From: Dennis Zhou <dennis@kernel.org>
To: Yosry Ahmed <yosryahmed@google.com>,
Andrew Morton <akpm@linux-foundation.org>
Cc: Dennis Zhou <dennis@kernel.org>, Tejun Heo <tj@kernel.org>,
Christoph Lameter <cl@linux.com>,
linux-mm@kvack.org, linux-kernel@vger.kernel.org,
Uladzislau Rezki <urezki@gmail.com>,
Christoph Hellwig <hch@infradead.org>,
Lorenzo Stoakes <lstoakes@gmail.com>
Subject: Re: [PATCH] percpu: clean up all mappings when pcpu_map_pages() fails
Date: Thu, 21 Mar 2024 09:57:05 -0700 [thread overview]
Message-ID: <Zfxm4e42VaAH2eMJ@V92F7Y9K0C> (raw)
In-Reply-To: <CAJD7tkYRnCkP39gOHtfpxTpz_ntx47dz48pFes9dHunnmy7Xtw@mail.gmail.com>
On Tue, Mar 19, 2024 at 01:49:17PM -0700, Yosry Ahmed wrote:
> On Tue, Mar 19, 2024 at 1:32 PM Dennis Zhou <dennis@kernel.org> wrote:
> >
> > Hi Yosry,
> >
> > On Tue, Mar 19, 2024 at 01:08:26PM -0700, Yosry Ahmed wrote:
> > > On Mon, Mar 11, 2024 at 12:43 PM Yosry Ahmed <yosryahmed@google.com> wrote:
> > > >
> > > > In pcpu_map_pages(), if __pcpu_map_pages() fails on a CPU, we call
> > > > __pcpu_unmap_pages() to clean up mappings on all CPUs where mappings
> > > > were created, but not on the CPU where __pcpu_map_pages() fails.
> > > >
> > > > __pcpu_map_pages() and __pcpu_unmap_pages() are wrappers around
> > > > vmap_pages_range_noflush() and vunmap_range_noflush().
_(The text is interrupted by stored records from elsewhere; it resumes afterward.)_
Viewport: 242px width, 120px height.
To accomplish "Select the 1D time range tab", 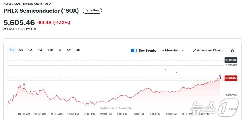I will (12, 50).
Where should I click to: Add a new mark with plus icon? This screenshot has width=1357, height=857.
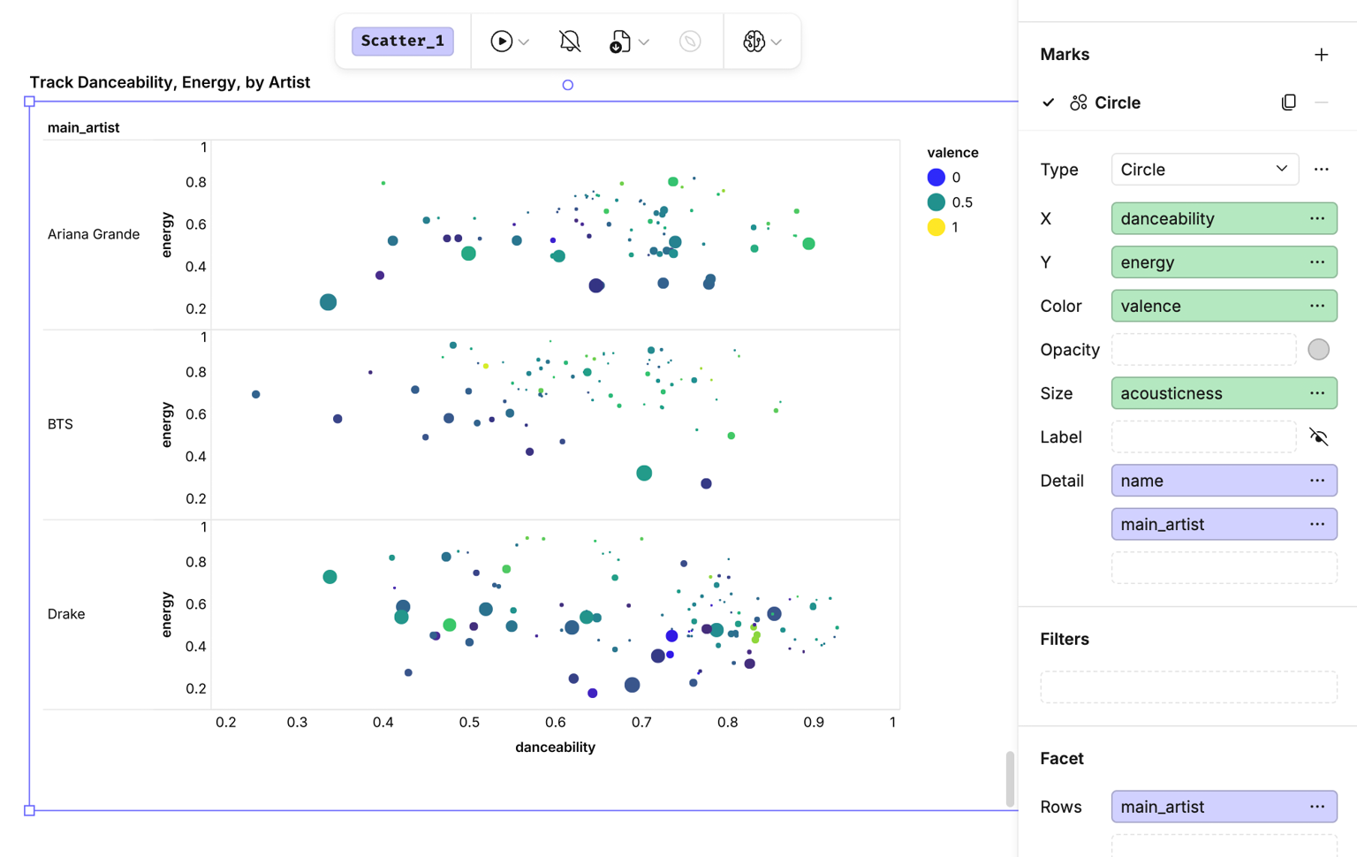point(1321,55)
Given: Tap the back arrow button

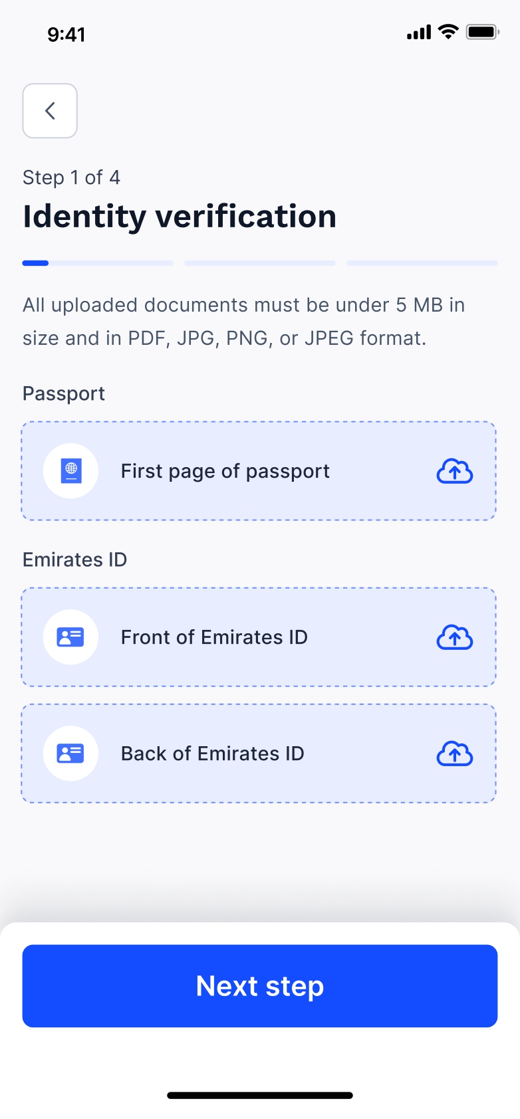Looking at the screenshot, I should (50, 111).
All other callers
> > > > of vmap_pages_range_noflush() call vunmap_range_noflush() when mapping
> > > > fails, except pcpu_map_pages(). The reason could be that partial
> > > > mappings may be left behind from a failed mapping attempt.
> > > >
> > > > Call __pcpu_unmap_pages() for the failed CPU as well in
> > > > pcpu_map_pages().
> > > >
> > > > This was found by code inspection, no failures or bugs were observed.
> > > >
> > > > Signed-off-by: Yosry Ahmed <yosryahmed@google.com>
> > >
> > > Any thoughts about this change? Should I resend next week after the
> > > merge window?
> > >
> >
> > Sorry for the delay.
> >
> > I'm looking at the code from mm/kmsan/hooks.c kmsan_ioremap_page_range().
> > It seems like __vunmap_range_noflush() is called on error for
> > successfully mapped pages similar to how it's being done in percpu-vm.c.
>
> You picked an unconventional example to compare against :)
>
> >
> > I haven't read in depth the expectations of vmap_pages_range_noflush()
> > but on first glance it doesn't seem like percpu is operating out of the
> > ordinary?
>
> I was looking at vm_map_ram(), vmap(), and __vmalloc_area_node(). They
> all call vmap_pages_range()-> vmap_pages_range_noflush().
>
> When vmap_pages_range() fails:
> - vm_map_ram() calls
> vm_unmap_ram()->free_unmap_vmap_area()->vunmap_range_noflush().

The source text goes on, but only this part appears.